== EXTRAIT À LIRE ==

Cette Kirghiz de 51 ans vit la moitié de l'année depuis 1998 dans le sud-est du Kazakhstan avec son mari, Avazbek Omarov. « Nous ne trouvions plus de travail depuis la chute de l'URSS et nous voulions trouver une solution pour nourrir nos sept enfants », se rappelle-t-elle. Après six années de vache maigre, ils décident de chercher fortune au Kazakhstan.

Le couple s'inscrit dans une agence kirghize spécialisée dans la recherche d'emplois saisonniers au Kazakhstan. Celle-ci les envoie chez Ibragimova Homabuvi, qui vit avec son fils à Gayrat, un village kazakhstanais de 3 000 âmes à quelque 300 km de chez eux. Leur hôte leur propose le gîte et le couvert en échange du travail dans son champ de tabac d'avril à octobre. C'est donc sans hésitation que le couple de migrants s'installe dans l'annexe leur servant d'habitation, à l'arrière du jardin.

===
== ITEMS ==

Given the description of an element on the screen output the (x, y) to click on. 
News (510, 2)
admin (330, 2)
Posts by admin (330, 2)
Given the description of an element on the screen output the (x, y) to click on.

===

» CONSIGNE
Répondez à ces questions sur l'extrait consacré au couple kirghiz :
1. Depuis quelle année la femme vit-elle la moitié de l'année au Kazakhstan ?
2. Combien d'enfants le couple a-t-il ?
3. Dans quel champ le couple travaille-t-il, et pendant quels mois ?
Appuyez-vous uniquement sur l'extrait pour répondre.

» CORRIGÉ
1. Depuis 1998.
2. Sept enfants.
3. Dans un champ de tabac, d'avril à octobre.